Embora a comunicação oral seja um dos primeiros cartões de visita de qualquer pessoa e em qualquer situação social, ainda há aqueles que, por vício, demonstram falta de atenção ou até mesmo comodismo, e usam, para falar, muletas, bordões e o famoso gerundismo, sem perceber que esse uso só os prejudica.
Segundo o dicionário on-line Houaiss, a palavra “muleta” significa “bastão comprido, com encosto na parte superior adaptado à axila, no qual se apóia aquele que tem dificuldade de caminhar”, portanto, algo necessário para manter-se erguido, usado por pessoas com dificuldade para caminhar. Adaptando à linguagem, algo necessário para manter ou enfeitar uma conversa, usado por pessoas com ou sem dificuldades para se comunicar. Já a palavra “bordão”, ainda conforme o mesmo dicionário, é uma “expressão ou frase que um indivíduo repete viciosamente ao falar ou escrever”. Além de muletas e bordões, ainda há o emprego do gerundismo, uso errôneo e vicioso do gerúndio.
As muletas podem realmente derrubar a primeira impressão que se deseja causar. O uso de expressões como “no sentido de”, “a nível de” e “tipo” podem destruir uma imagem. Não faz sentido – e não é elegante ou requintado – o emprego de “no sentido de”, como em “fizemos determinado ajuste no sentido de melhorar o produto”, quando se pode usar simplesmente a preposição “para”, que é muito clara, simples e eficiente.
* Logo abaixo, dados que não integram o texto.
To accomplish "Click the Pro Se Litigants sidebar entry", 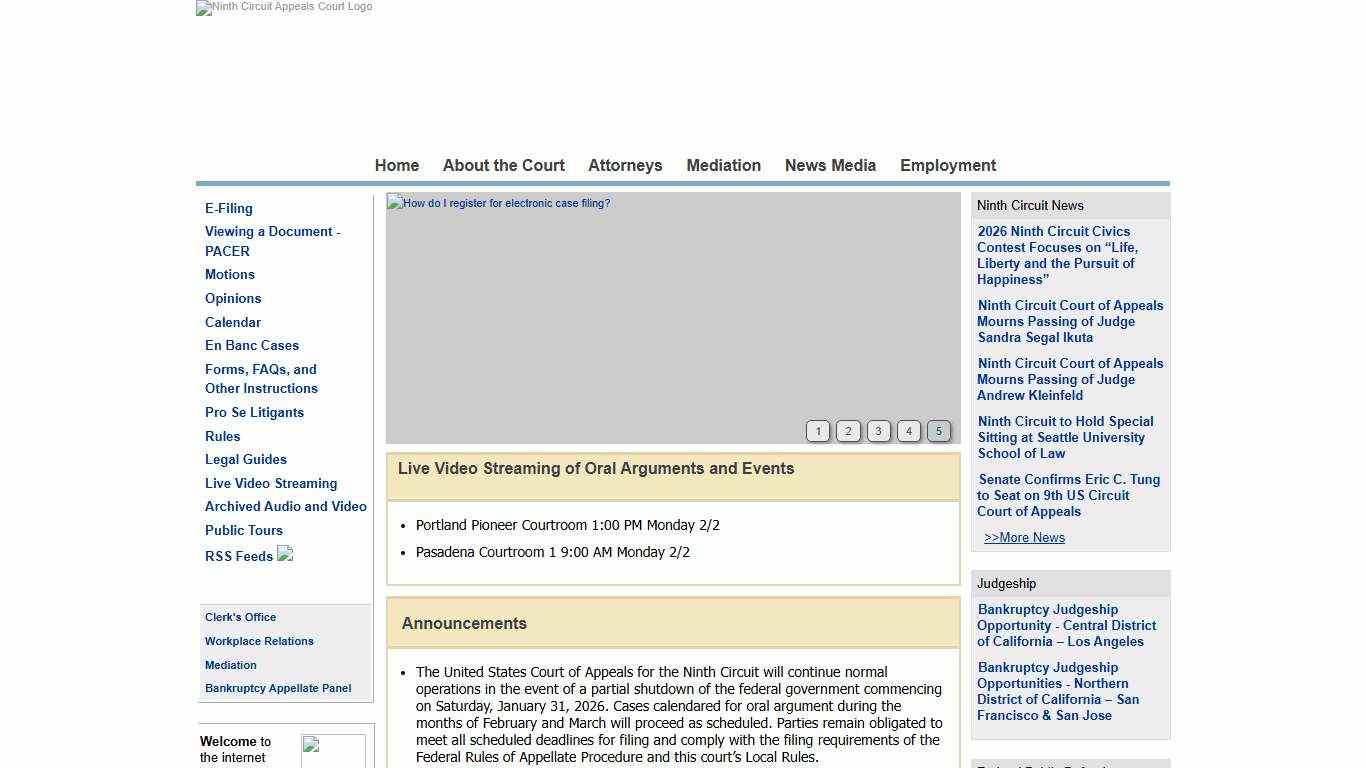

Além de errado, também é prejudicial para a boa impressão o emprego de “a nível de”, como em “a nível de dinheiro, estou muito bem”, quando se pode simplesmente dizer “estou muito bem porque tenho dinheiro”; importante ainda ressaltar que essa locução é refutada pela maioria dos gramáticos, mas só está correta quando utilizada com dois sentidos: “à mesma altura” (Ontem, São Paulo amanheceu ao nível do mar) e “de âmbito” (A mudança será realizada em nível nacional).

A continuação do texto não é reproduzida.